*Document passage*.
-.-.-
Comment by big-chungus4

1 day ago

How does x.cos().cos() work faster than doing two cos calls separately? Like the first cos call returns a tensor either way, the only difference is that it's not assigned to a variable. But how is it even possible know that difference in python?

The author forgot to add "fused" here, like they did in other parts of the same section.

Non-fused:

  foreach i
    y[i] = cos(x[i])
  foreach i
    z[i] = cos(y[i])

Fused, no intermediate variable:

  foreach i
    t = cos(x[i])
    z[i] = cos(t)

The temporary "t" doesn't leave the GPU. Sweeping the array twice makes you twice as dependent on memory bandwidth.

It’s really not a concept you can express in idiomatic Python very easily. This comes from the actual generated assembly involving copies from global GPU memory into registers (slow, bandwidth saturates quickly) and back in between the cosines. If you can avoid the intermediate roundtrip that cuts the cost approximately in half.

Yeah, that part should not be read literally; `x.cos().cos()` and `x1 = x.cos(); x2 = x1.cos()` both launch the same number of kernels (two in unfused/eager mode, one in fused/torch.compile, see this test notebook [1]). I think the author chained the two cos calls to symbolize the idea of combining them (without exposing the intermediate result), but chaining the two cos calls doesn't literally trigger operator fusion.

[1] https://colab.research.google.com/drive/13a4Y-ko6QLMPAhBz64c...
-.-.-
*Dataset extract*.

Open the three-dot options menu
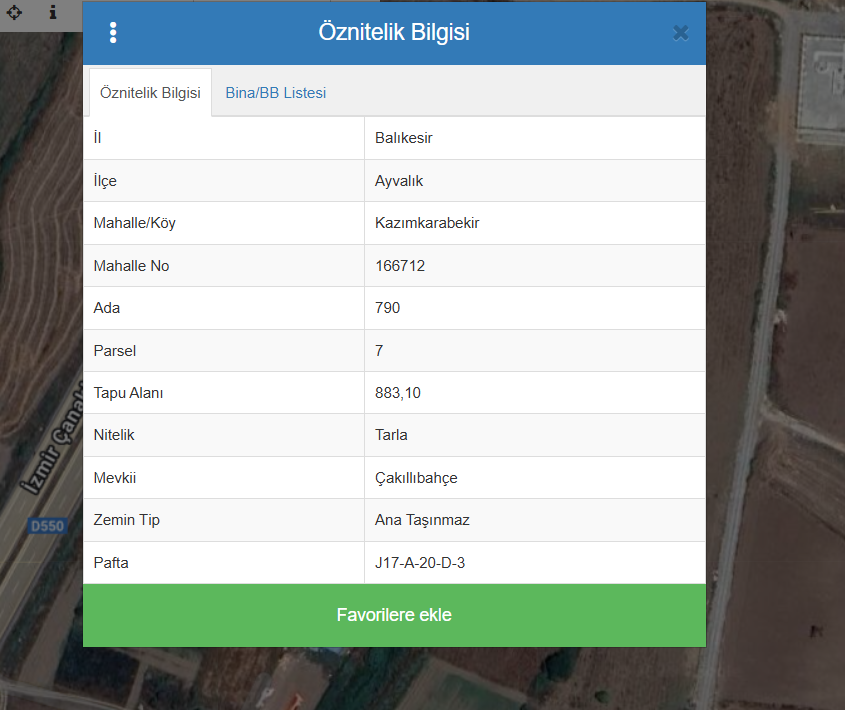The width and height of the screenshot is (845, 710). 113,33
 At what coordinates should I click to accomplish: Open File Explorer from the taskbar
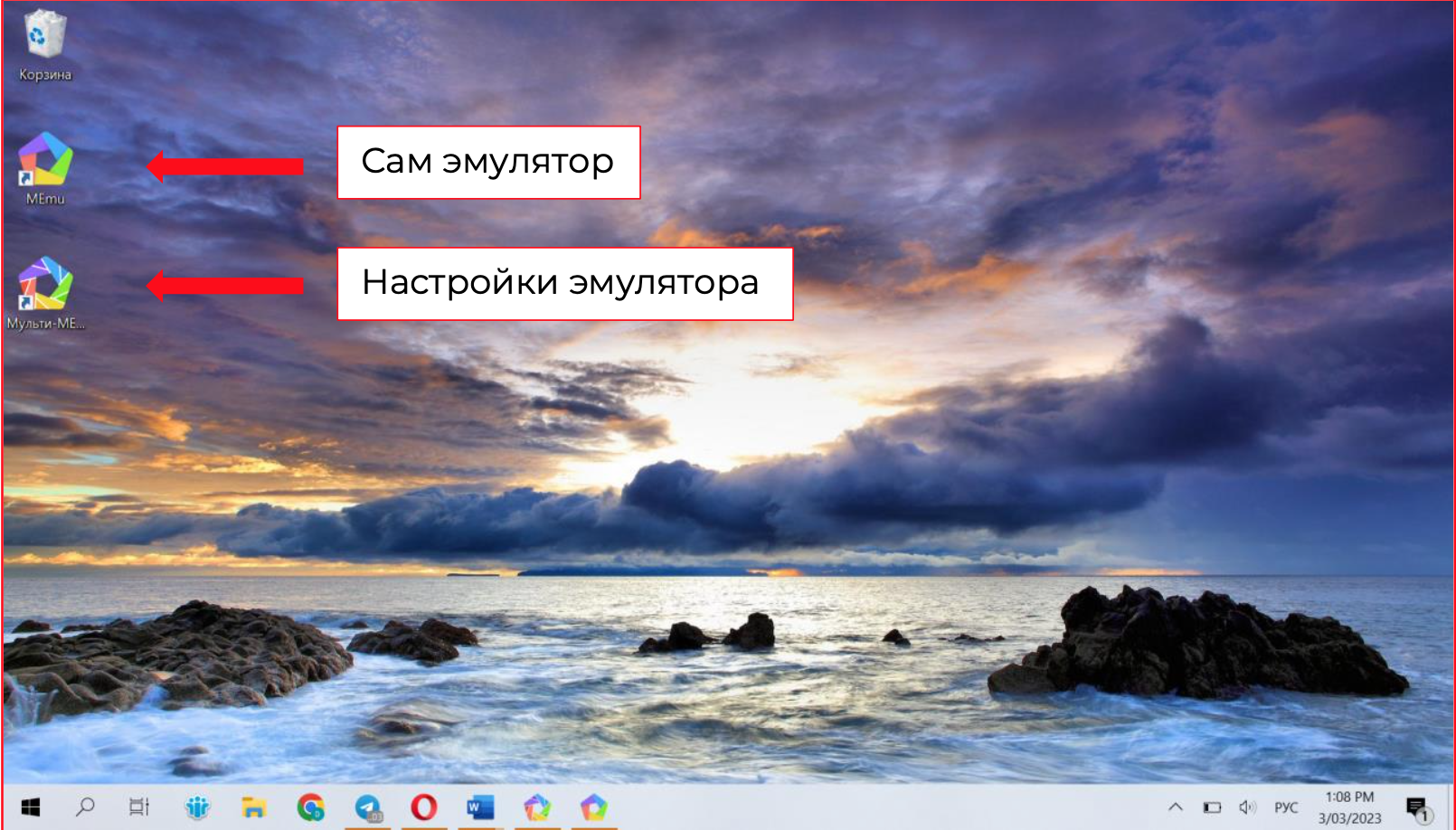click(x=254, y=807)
-.-.-
*Problem set*.
**a)** Please translate this sentence from the fused GPU operations thread into French: "Sweeping the array twice makes you twice as dependent on memory bandwidth."
**b)** Output the fused GPU operations thread between "The author forgot" and "t = cos(x[i])", inclusive.

*Responses by task*.
**a)** Parcourir le tableau deux fois vous rend deux fois plus dépendant de la bande passante mémoire.

**b)**
The author forgot to add "fused" here, like they did in other parts of the same section.

Non-fused:

  foreach i
    y[i] = cos(x[i])
  foreach i
    z[i] = cos(y[i])

Fused, no intermediate variable:

  foreach i
    t = cos(x[i])